[PASSAGE PROVIDED]
Thanks Patrick, I understand what you were saying about the oil and tubes, what I was asking is that both of the rears that I have have tubes but neither has oil ports.


----------



## hoofhearted (Jan 4, 2017)

Robertriley said:


> is that badge also yours?





*Robertriley ... no, the H.S.&B Thor badge is not mine.

Seems like a fellow CABEr owns the entire machine.

*


----------



## hoofhearted (Jan 4, 2017)

Wcben said:


> Thanks Patrick, I understand what you were saying about the oil and tubes, what I was asking is that both of the rears that I have have tubes but neither has oil ports.




*Wcben ... don't know what to say ... 

If you take each Thor hub you encounter ...
and compare / contrast it with others of same
manufacturer, I would bet you will find variations.

Regardless ... How the heck you gonna get 
oil in those tubes ?*

*The quality-control captain ... on deck the day 
your hubs were built ... must have been asleep 
at the wheel !!* 

*It is highly possible a machinist could drill and 
tap for a replacement oil-port door.   If you don't 
trust the new threads to avoid chipping / flaking 
as they are being made ... Ace Hardware has loads 
of authentic tapered corks in a multitude of sizes.

A tiny cork in the oil-entry is certainly going to be 
less heavy than any metallic-door of sorts, used to 
retain pumped oil.

It beats runnin' dry when you're ''on the rivet'' !!

........ patric


*


----------



## filmonger (Feb 17, 2017)

1896


----------

[DATA EXTRACT]

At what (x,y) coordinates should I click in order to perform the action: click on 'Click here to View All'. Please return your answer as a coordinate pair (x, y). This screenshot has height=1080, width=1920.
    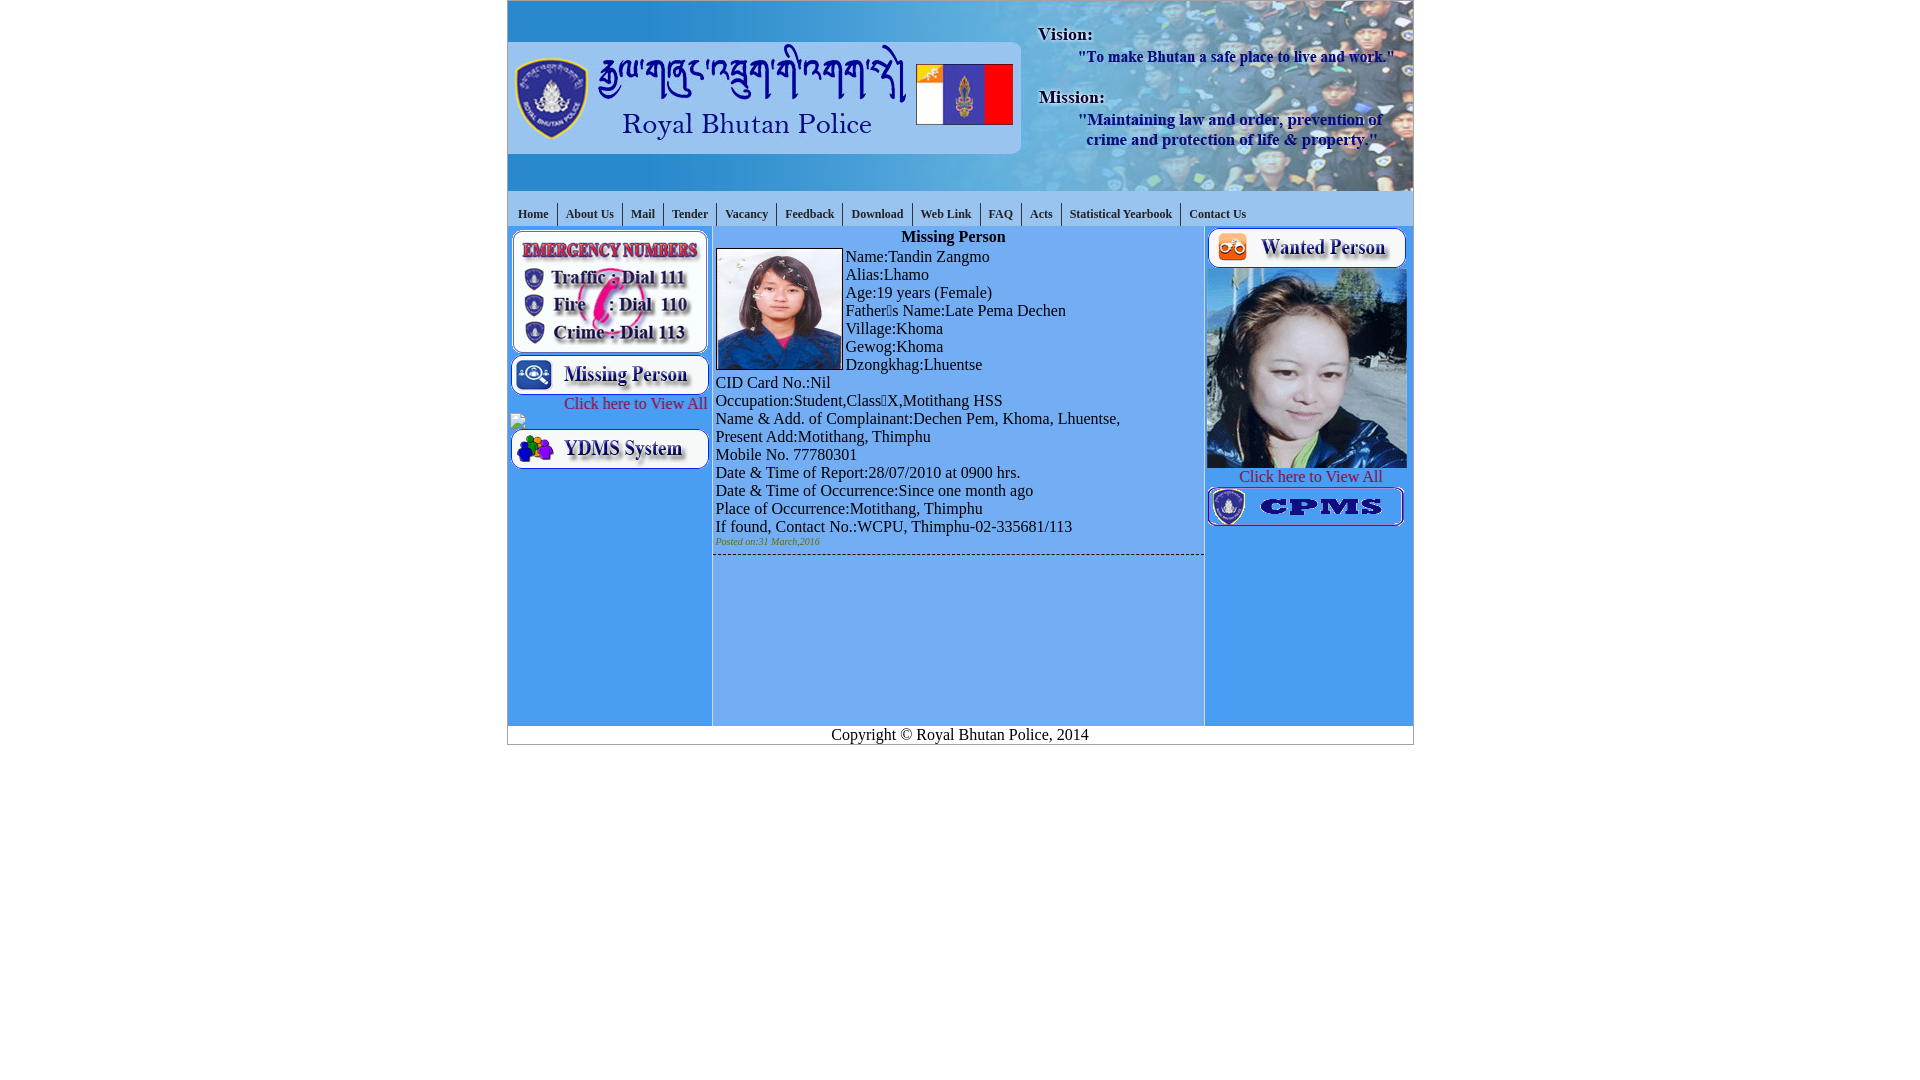
    Looking at the image, I should click on (551, 403).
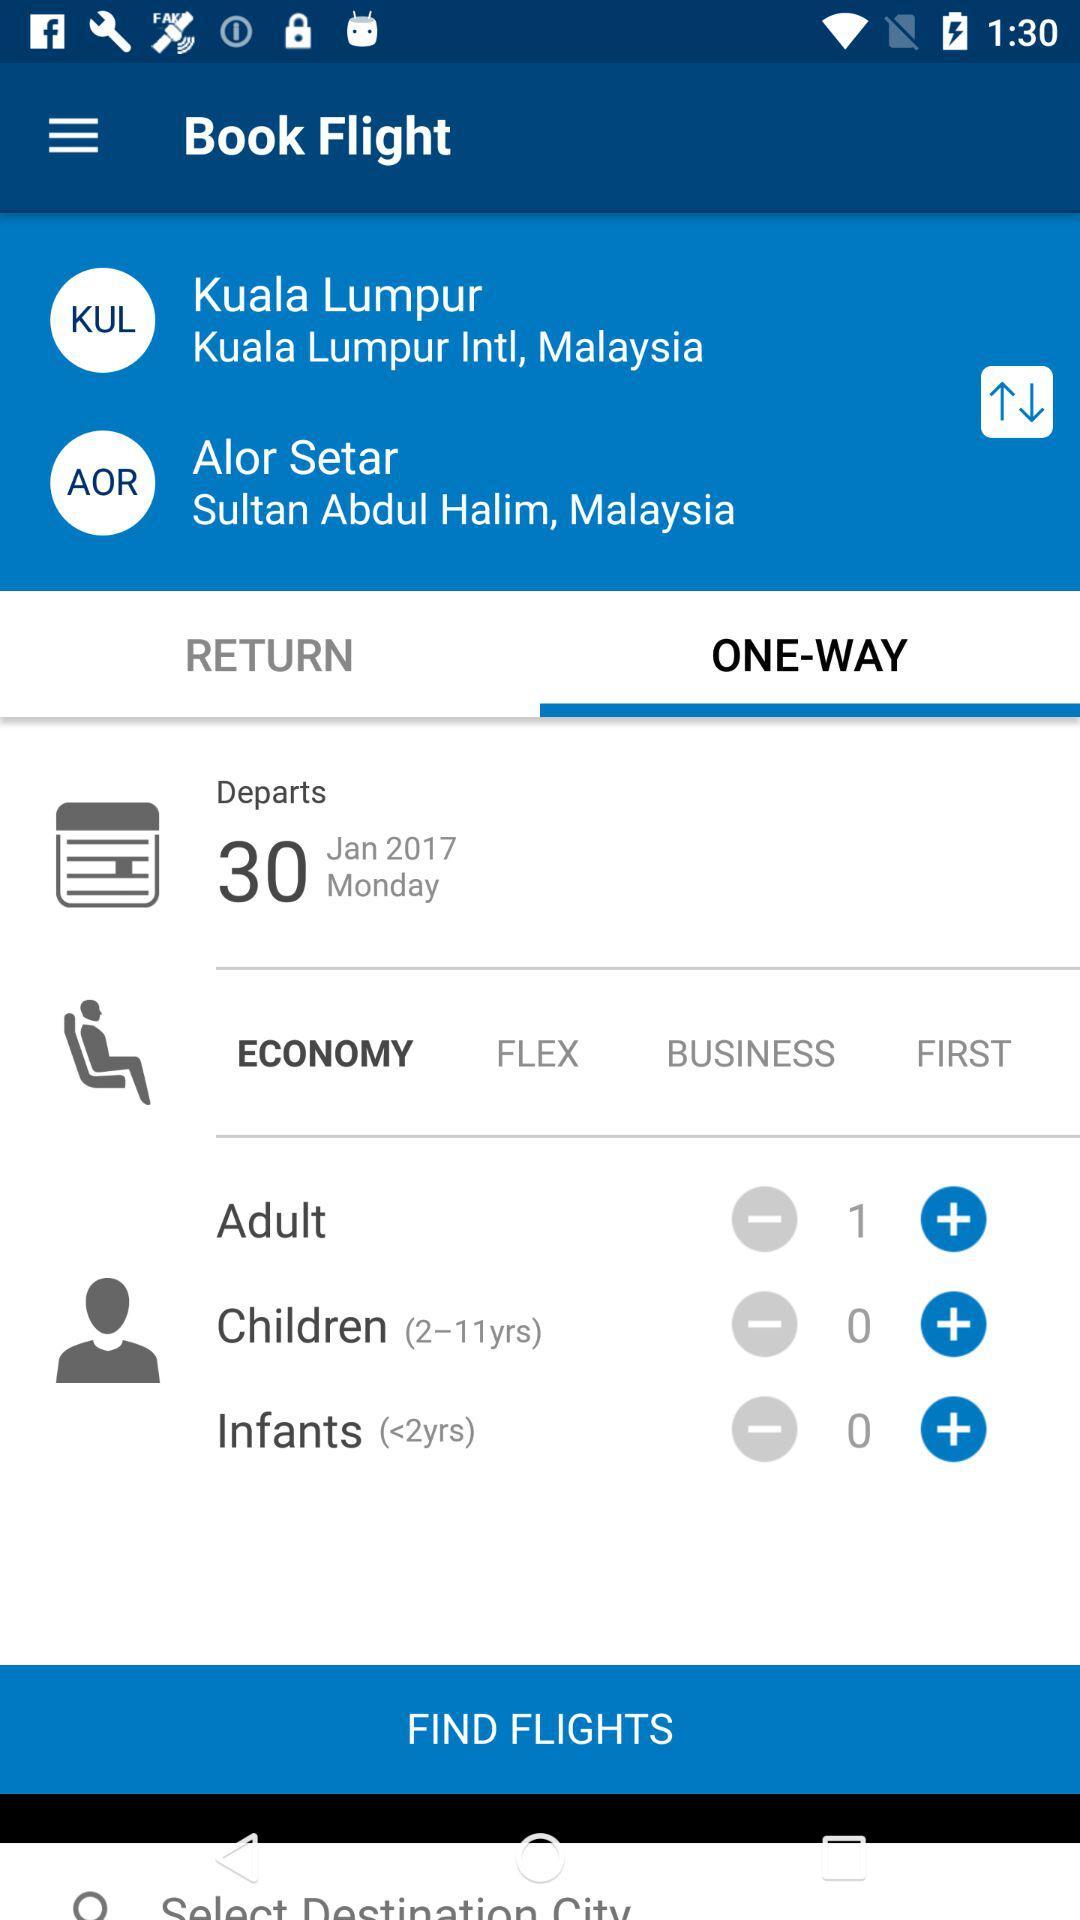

[STATED PROBLEM] Retype the forum thread about Thor hubs from "Regardless ... How" to "multitude of sizes." word for word. The material after the forum thread has no connection to it.

[EXPECTED OUTPUT]
Regardless ... How the heck you gonna get 
oil in those tubes ?*

*The quality-control captain ... on deck the day 
your hubs were built ... must have been asleep 
at the wheel !!* 

*It is highly possible a machinist could drill and 
tap for a replacement oil-port door.   If you don't 
trust the new threads to avoid chipping / flaking 
as they are being made ... Ace Hardware has loads 
of authentic tapered corks in a multitude of sizes.